君に捧げる一途な愛
でも、私は先日茅乃に会ってあの時の出来事を聞いていた。
茅乃が言い寄ったのは先輩の気持ちを試すためだった。
先輩は茅乃の誘惑にまんまとはまって私に別れを切り出した。
先輩の本性を知った茅乃は、わざと私を傷つける言葉を言って先輩に未練を残さないように自分が悪役になってくれたんだ。

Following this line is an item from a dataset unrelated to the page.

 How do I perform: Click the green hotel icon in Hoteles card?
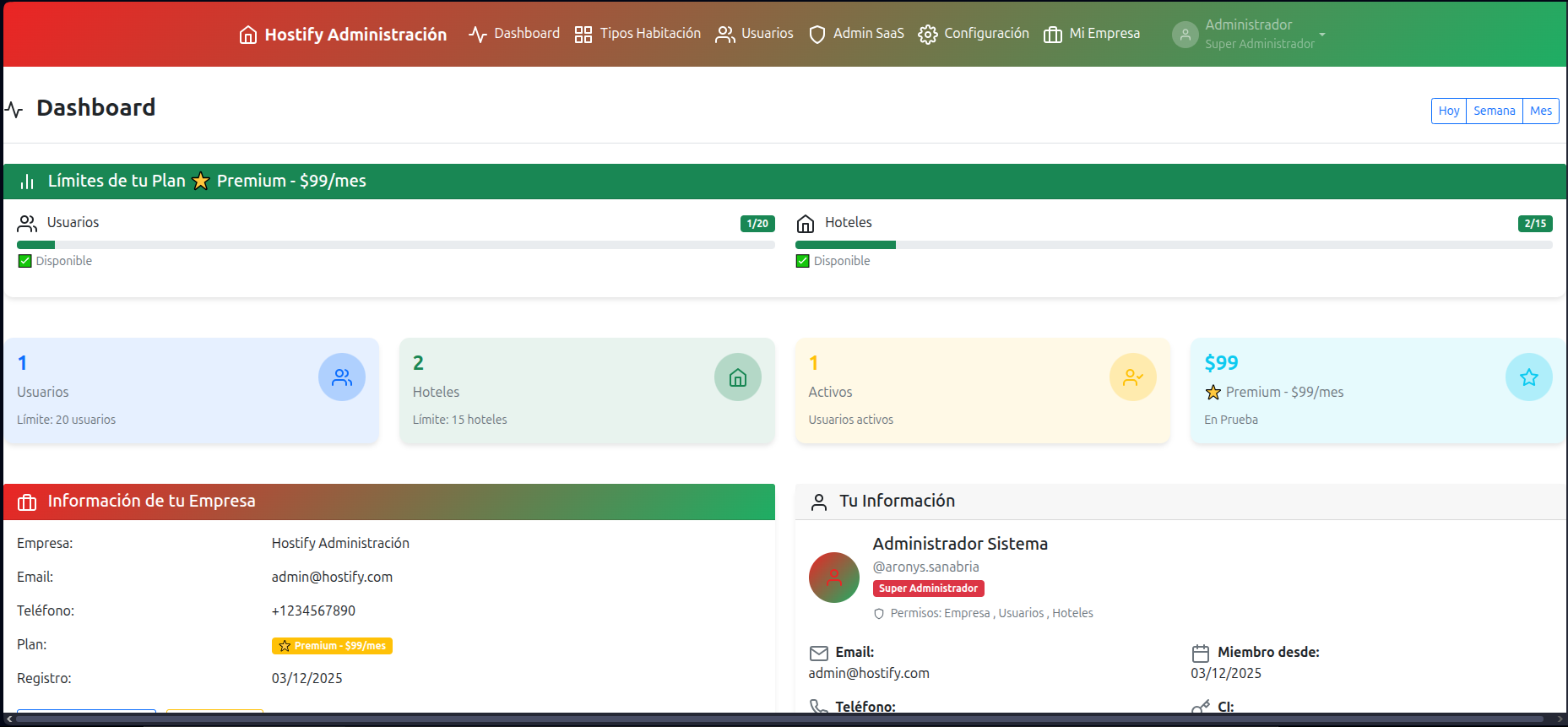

だから、他人の先輩より私は妹である茅乃の言葉を信じる。
そんな私の気持ち知らない先輩は、ベラベラと喋り続ける。
「最初は相談があるとか言って俺に近づいてきたんだ。志乃の妹だから無下にできないと思って連絡先を交換したら、二人で会いたいとか言って告白してきて」
嫌なら断れたはずだ。
でも、その告白を受け入れたのは先輩だ。
ぜんぶ茅乃のせいにするのは卑怯だと思う。
自己保身に走る先輩に怒りを覚えた。
「さっきも言いましたけど、過去の話を蒸し返されても困ります。その話は終わってますよね」
「俺の中では終わってない。ずっと志乃のことが忘れられなかったんだ。志乃、やり直そう」
この人は一体なにを言っているんだろう。
やり直すことなんて一ミリもあるわけがない。
私の事情なんてお構いなしにそんなことを言う先輩にどんどん気持ちが冷えていく。
こんな自分勝手な人だとは思わなかった。
あの時の茅乃の行動が私を守ってくれていたんだと改めて感じる。